What you need to Know about Organ Donation

22 November, 2017

There is a gross need to educate Indians about the significance of blood and organ donations. Due to a paucity of these, many people die every day while waiting for a transplant. On the other hand, each human body is blessed with the ability to make eight organ donations, thereby saving lives; they can also improve the quality of life for at least 50 people by donating tissues.

Organs that can be donated include the heart, kidneys, lungs, liver, pancreas and the small intestine. Tissues that can be donated include skin, veins, heart valves, corneas, ligaments, tendons and bones. While not all organ and tissue donations are made from dead bodies, a majority are.

Donations from dead bodies are as per the wishes of the next of kin, but some well-meaning humans pledge their organs for terminally ill patients even before their death. Other charitable people donate even while they are alive and well.

Organ donation has a long history going back to 1954 when the first successful transplant was done in the US by transplanting a kidney from one twin to another. India legalized organ donation through the Transplantation of Human Organs Act (THOA) in 1994 and legalized ‘brain death’. A person is considered brain dead when he cannot sustain his own life, but needs to depend on maintenance in an intensive care unit. Such brain dead people are kept on oxygen till their organs can be harvested for donation to terminally ill patients. Organ harvesting is done with the same respect given to the body if it was alive and doesn’t cause disfigurements; neither does it delay the funeral arrangements.

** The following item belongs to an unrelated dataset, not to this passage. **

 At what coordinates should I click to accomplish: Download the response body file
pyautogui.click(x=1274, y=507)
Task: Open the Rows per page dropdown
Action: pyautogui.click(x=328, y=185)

A lot of legal paper work has to be gone through by the custodian of the ‘body’ for organ donation to prevent criminal misuse. A panel of four doctors needs to certify brain death twice within a period of 6 hours for brain death to be official. Organ donors are always in short supply and if you want to become one, a few things to consider include having any serious conditions like diabetes, cancer, HIV, or heart disease, which all preclude you from becoming a living donor. Before donation, blood typing and tissue typing is done to ensure compatibility and prevent outright rejection.

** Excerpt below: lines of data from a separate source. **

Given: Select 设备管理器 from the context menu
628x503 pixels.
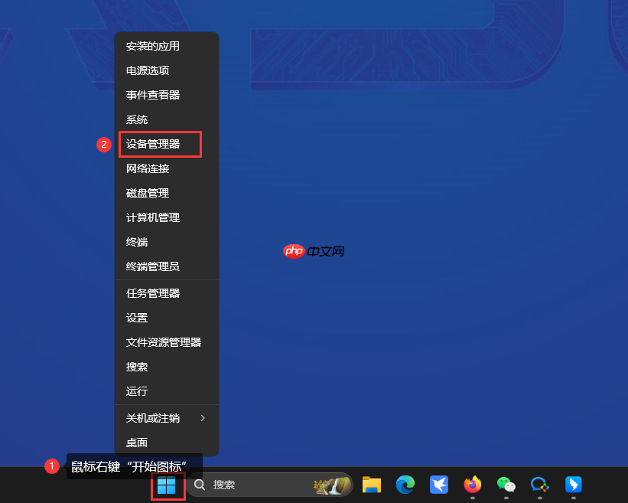Looking at the screenshot, I should tap(153, 144).
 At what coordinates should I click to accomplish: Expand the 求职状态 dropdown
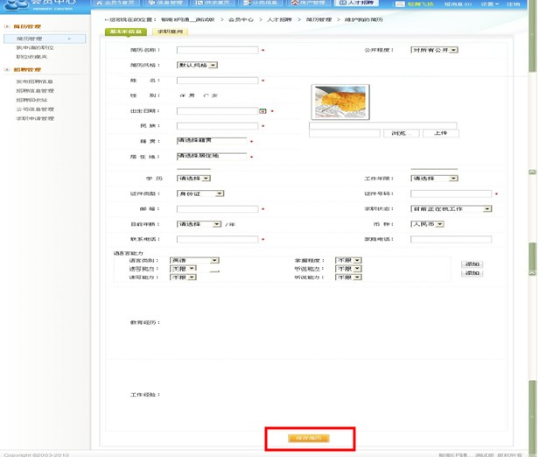click(x=451, y=208)
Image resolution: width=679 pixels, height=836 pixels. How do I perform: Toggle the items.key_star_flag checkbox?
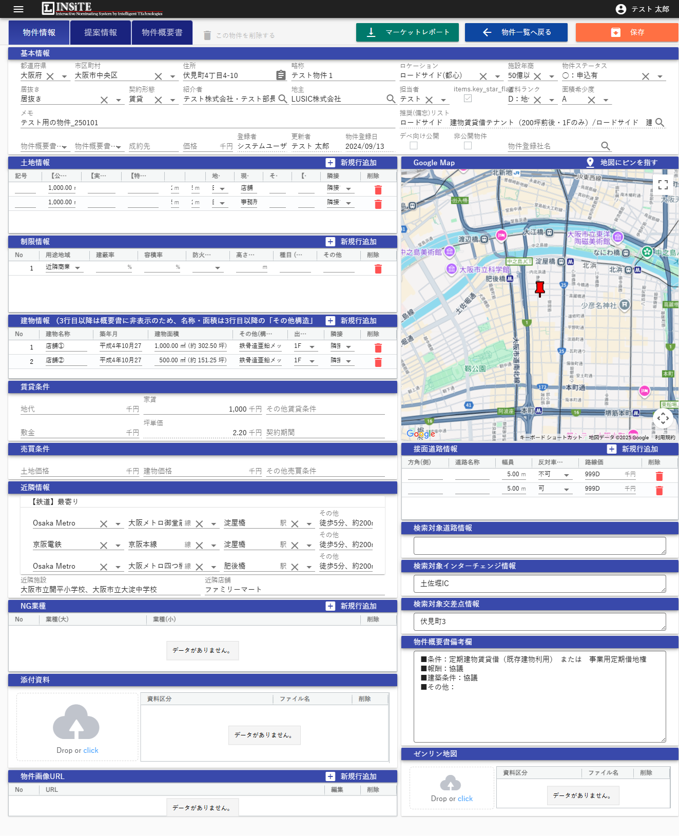[x=468, y=99]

Donating an organ or tissue doesn’t necessarily lead to health issues in the future; if it were to be so, your doctor will let you know. If you were to donate a kidney or part of the liver or lung, your body would automatically compensate for it. Do understand that you do not get paid for organ donation as its illegal. The organ recipient will be the one responsible for all your hospital expenses however. You also need to keep in mind that live organ or tissue harvesting is just like any other major surgery – and comes with the same risks of bleeding, blood clots, reactions or infections.

The best benefit of organ donation however, is knowing that you are saving a life, whether it is of a grateful stranger, a spouse, parent or even a child.